Now I’m 24 weeks (5 months) pregnant I feel more comfortable saying I’m pregnant. Not that I’ve been hiding it, and like I said before most of you will already know. I think my job as a midwife makes me less naïve about what can happen in pregnancy. I’m not constantly worrying, I’m just aware of the not so nice things that can happen. On a positive note, Sam and I are both very excited and really looking forward to meeting baby Bedford in the new year.
Training since finding out I’m pregnant…
I always thought I would continue exercising particularly running throughout my pregnancy.
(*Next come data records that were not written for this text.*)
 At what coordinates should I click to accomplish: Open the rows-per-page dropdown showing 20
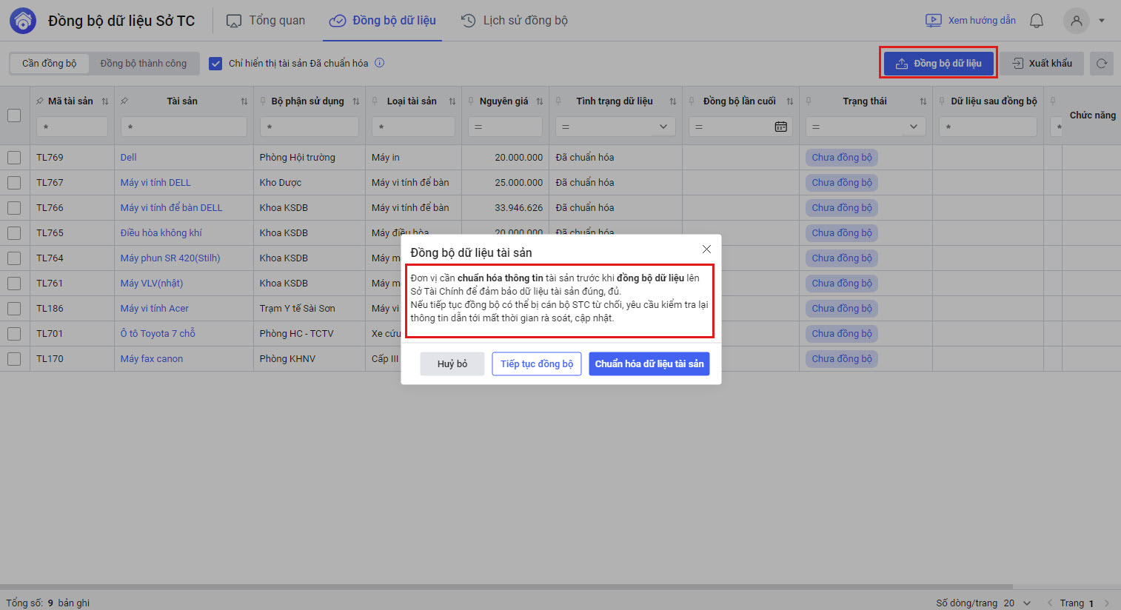click(x=1026, y=603)
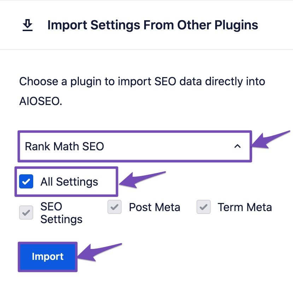Collapse the plugin selector using its chevron
The image size is (293, 291).
[238, 145]

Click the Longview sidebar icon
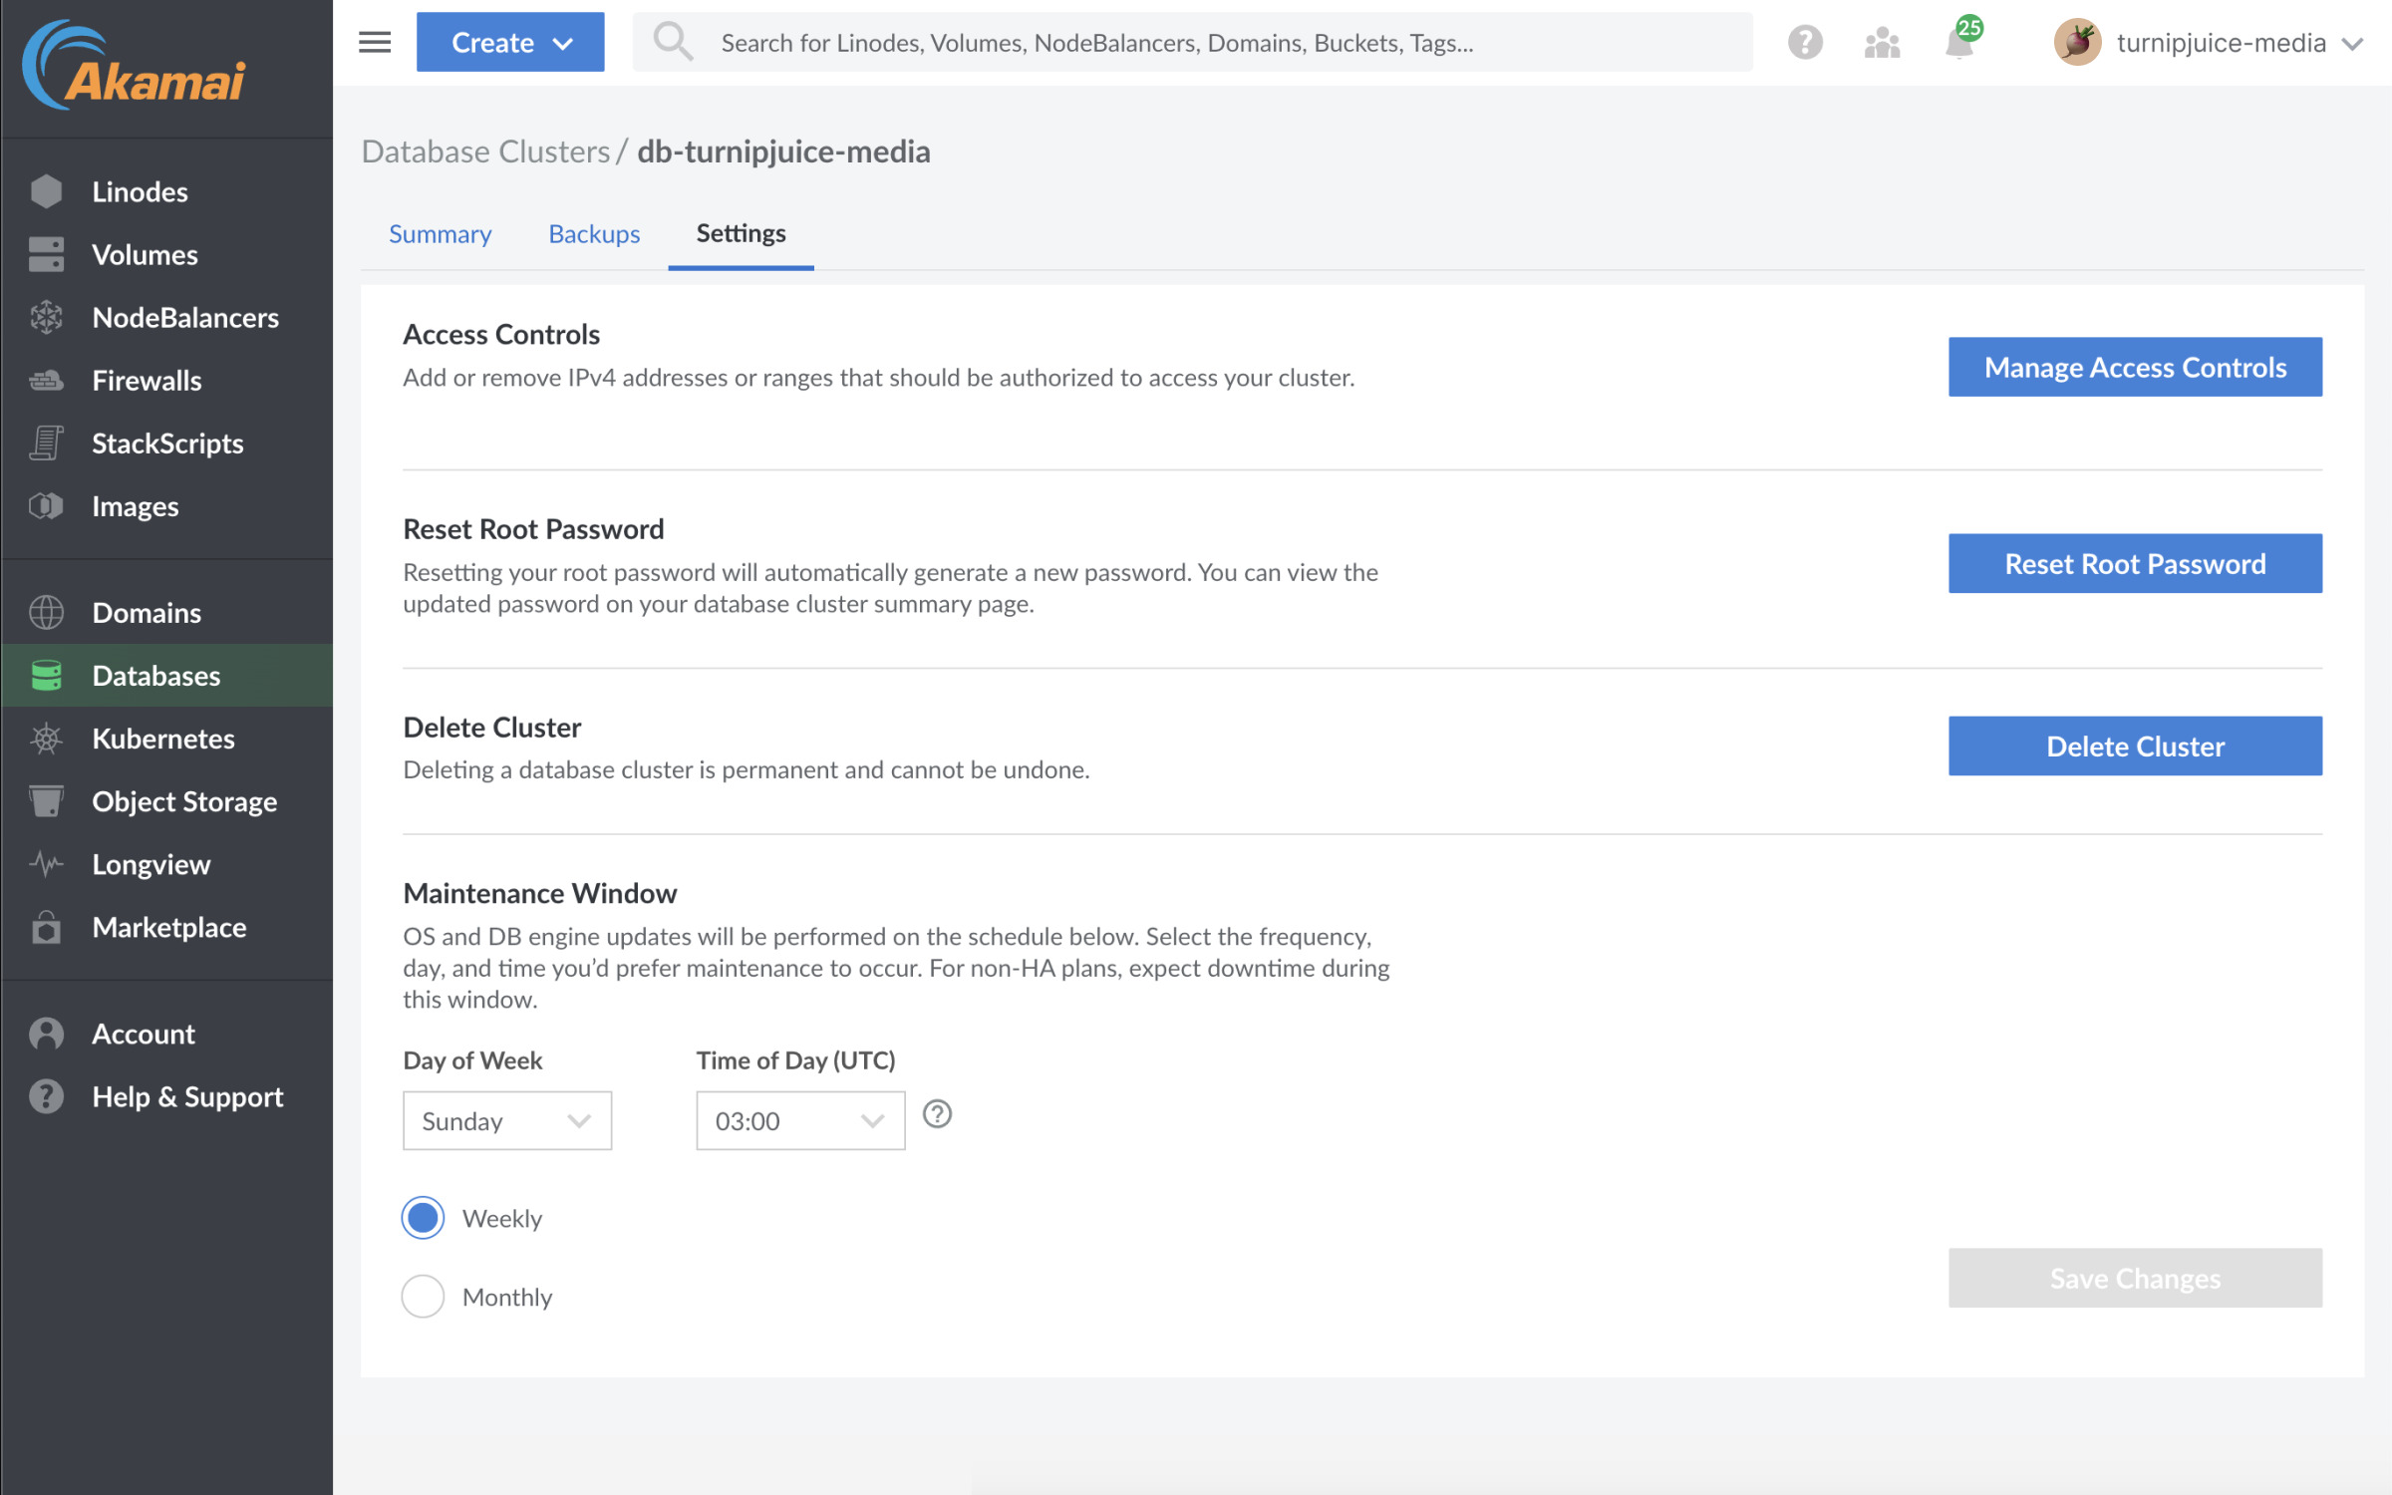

I would love to tell you I’m running, swimming or cycling every day, and that pregnancy hasn’t changed me, and I have a wonderful pregnancy glow. Sadly, this is not the case.
I am still exercising, it is just very different from what I was doing earlier in the year. I stopped being coached which was very strange. Not having a plan or someone to be accountable to was hard. Training has been a big part of my life for so long and also my relationship with my coach (regular chats, updates on workouts etc). Thank you Barron for all the support and guidance over the last two years.
Up to week 14-15 I was exhausted and had constant nausea / vomiting most days. I did manage to train 2-4 times a week, doing short runs and swim sessions. I generally didn’t have the energy or motivation to train (or do anything) during this period. Sam described me as a ‘dead sloth’. I also got a fright during a ride with a friend as I felt awful due to lack of energy and she kindly escorted me slowly home. I now live in a remote area so don’t feel safe cycling alone just in case it happens again. I initially felt very disheartened and guilty at my lack of training, but I had to listen to my body.
I would also like to state that I’m not complaining I’m pregnant. I am very grateful, happy and very excited! I just have to accept I can’t do things that I can when I’m not pregnant.
Weeks 15-20 I got my bounce back. I was regularly swimming and running and felt very positive about exercising in pregnancy again. I was slowly developing a bump and enjoyed regular training. Swimming hadn’t changed much; my times were a little slower but overall nothing felt different. Over summer I’ve been open water swimming frequently with friends taking full advantage of the good weather.
Running I was taking it easy and only doing gentle paced runs. Three weeks ago I went for a run prior to night shift, during the run I developed a stabbing pain in the front of my pelvis. When I finished the run the stabbing pain had gone but left a dull ache in the same area which got worse during the night shift. I could only sit up straight, I found it very sore crossing my legs or putting all weight on one leg. As a midwife, I knew I had developed a Symphysis pubis dysfunction (SPD) and it hasn’t gone away since this run.
Sadly, no more running at the moment and I’m waiting for my appointment with the physiotherapist. It’s not all doom and gloom exercise wise, swimming is fine so I’m continuing with that and going for long walks and doing light weights instead. As long as I’m moving regularly I’m happy, let’s see how the next few weeks fair as I start to get bigger!